This study is a Phase 2 randomized, crossover study comparing ORMD-0801 given QD versus TID in subjects with T1D. Subjects with T1D will have a screening visit (Visit 1) during which they will be required to review and sign the informed consent form. Medical history and demographics will be collected. Vital signs will be measured, physical exam will be performed, and blood and urine samples will be collected for hematology/chemistry/urinalysis

Placebo capsules will be given QD at bedtime during placebo run-in period 10 days prior to randomization.


Condition or disease Intervention/treatment Phase
Type 1 Diabetes Drug: ORMD-0801 Phase 2

Detailed Description:

This study is a Phase 2 randomized, crossover study comparing ORMD-0801 given QD versus TID in subjects with T1D. Subjects with T1D will have a screening visit (Visit 1) during which they will be required to review and sign the informed consent form. Medical history and demographics will be collected. Vital signs will be measured, physical exam will be performed, and blood and urine samples will be collected for hematology/chemistry/urinalysis. Eligible subjects will be scheduled to return to the clinic in 1 week (Visit 2). Subjects fulfilling all inclusion/exclusion criteria will have a CGM placed, provided with a diary, dispensed Placebo capsules and asked to return to the clinic in 10 Days (Visit 3, Day 1) for randomization. At Visit 3, data from CGM will be downloaded and diaries will be collected. Blood samples will be collected in fasting for chemistry and HbA1c. Subjects will be randomized to receive either ORMD-0801 24 mg given once daily at bedtime, or ORMD-0801 8 mg given three times a day, 45-90 minutes before meals.

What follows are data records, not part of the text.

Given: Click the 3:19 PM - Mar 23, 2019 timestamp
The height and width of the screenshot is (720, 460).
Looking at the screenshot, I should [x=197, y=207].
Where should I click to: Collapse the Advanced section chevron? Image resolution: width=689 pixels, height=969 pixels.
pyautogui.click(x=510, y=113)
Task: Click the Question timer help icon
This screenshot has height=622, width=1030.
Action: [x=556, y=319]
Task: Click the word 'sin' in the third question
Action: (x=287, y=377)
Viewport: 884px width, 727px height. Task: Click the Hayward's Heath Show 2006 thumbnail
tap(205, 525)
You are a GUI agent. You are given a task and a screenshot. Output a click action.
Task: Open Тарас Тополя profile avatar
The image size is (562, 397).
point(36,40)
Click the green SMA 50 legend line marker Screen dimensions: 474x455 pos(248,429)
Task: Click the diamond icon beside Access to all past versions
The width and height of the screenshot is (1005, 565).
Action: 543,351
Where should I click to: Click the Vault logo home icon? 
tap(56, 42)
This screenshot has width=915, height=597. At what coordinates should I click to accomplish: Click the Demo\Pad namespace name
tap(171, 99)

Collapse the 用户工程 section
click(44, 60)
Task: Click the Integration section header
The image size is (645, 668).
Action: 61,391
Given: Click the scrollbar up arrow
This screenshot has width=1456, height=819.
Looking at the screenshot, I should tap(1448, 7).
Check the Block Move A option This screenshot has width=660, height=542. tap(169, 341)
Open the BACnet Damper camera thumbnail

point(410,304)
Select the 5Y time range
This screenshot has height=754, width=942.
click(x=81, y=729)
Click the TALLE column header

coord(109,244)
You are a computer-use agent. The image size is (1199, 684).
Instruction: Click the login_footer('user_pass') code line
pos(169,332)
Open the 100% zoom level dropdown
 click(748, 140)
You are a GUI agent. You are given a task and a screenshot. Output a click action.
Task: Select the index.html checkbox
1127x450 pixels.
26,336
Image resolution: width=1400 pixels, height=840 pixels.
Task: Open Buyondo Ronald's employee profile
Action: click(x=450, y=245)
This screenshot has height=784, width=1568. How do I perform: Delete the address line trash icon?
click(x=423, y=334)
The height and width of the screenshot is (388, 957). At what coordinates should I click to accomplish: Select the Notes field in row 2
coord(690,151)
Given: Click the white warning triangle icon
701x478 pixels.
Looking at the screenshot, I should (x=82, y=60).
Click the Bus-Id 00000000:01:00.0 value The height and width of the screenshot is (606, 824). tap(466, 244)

Subjects will be instructed to continue their normal diet, and to adjust their basal and bolus insulin in the normal fashion. Subjects will be instructed to return to the clinic 10 days before Visit 5 (Visit 4, Day 18). At Visit 4, compliance will be assessed, IMP and diary dispensed and the CGM will be placed. Subjects will be instructed to return to the clinic in 10 days for Visit 5 (Day 28). At Visit 5 a fasting blood sample for chemistry panel and HbA1C will be drawn and after the diary has been collected and the CGM monitor removed, they will be crossed over to the alternate treatment regimen. IMP will be dispensed, and the subject will be asked to return 10 days before Visit 7 for Visit 6 (Day 46). At Visit 6, compliance will be checked, IMP and diary will be dispensed and the CGM will be placed. Subjects will be instructed to return in 10 days for Visit 7 (Day 56). At Visit 7 the CGM will be removed, compliance checked, the diary will be collected, and a blood sample will be drawn for a chemistry panel and HbA1C. A physical examination will be performed, and the subject will exit the study. Subjects will be provided with diaries at Visits 2, 4 and 6, and will be asked to capture the amount of basal and bolus exogenous insulin administered each day and calculate their carbohydrate count for all meals and snacks over the 10-day CGM monitoring period. Diaries will be collected at Visits 3, 5 and 7.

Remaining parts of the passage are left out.